Teyzem ve amcamın yanına gittim. Oldukça mutlu görünüyorlardı. Amcam konuşmamı oldukça beğenmişti. "Hazırlansan bu kadar iyi konuşamazdın." Dedi. Daha sonra yanıma Afreda ve Adrena geldi. Onlarda gecenin en güzel kızlarındandı. Evan beni görünce elleriyle kalp şekli yapıp bana öpücük yolladı. Onları çok özlediğimi fark ettim. "Aras nerde?" Diye sordu Evan'a. Evan etrafına bakındı. "Az önce buraydı." Dedi.
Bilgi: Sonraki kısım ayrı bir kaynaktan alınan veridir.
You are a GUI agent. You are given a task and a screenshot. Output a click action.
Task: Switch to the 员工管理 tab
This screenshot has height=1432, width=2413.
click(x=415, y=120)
Belki balkona çıkmıştır diye düşündüm çünkü salonda gözükmüyordu. Birlikte hoş sohbet ettikten sonra Nicolas yanımıza gelip beni dansa kaldırdı. Evan şikayet edip "Ama önce ben dans etmek istiyorum" diye mızmızlandı. Gülümsedim ve "bir daha ki sefere" deyip Nicolas ile sahnede yerimizi aldık.

Şimdi fark ettim de Nicolas oldukça şık olmuştu bugün. Diğerlerinin aksine gece mavisi bir takım giymişti. Ve oldukça yakışmıştı ona. Dans ederken dostça muhabbet ettik. Konuşmamı oldukça beğenmişti. Korkmamamı söyledi. Bu gece herkese liderliğimi kanıtlamıştım.

Pistte bizim gibi birkaç çift daha vardı. Geneli şuan bir şeyler içip yemekle meşguldü. O sırada dans eden bir çift bizim olduğumuz yere yaklaştı.

-Eşlerimizi değiştirelim mi Nicolas?

Bunu diyen Andre idi. Şu beni sakinleştiren çocuk.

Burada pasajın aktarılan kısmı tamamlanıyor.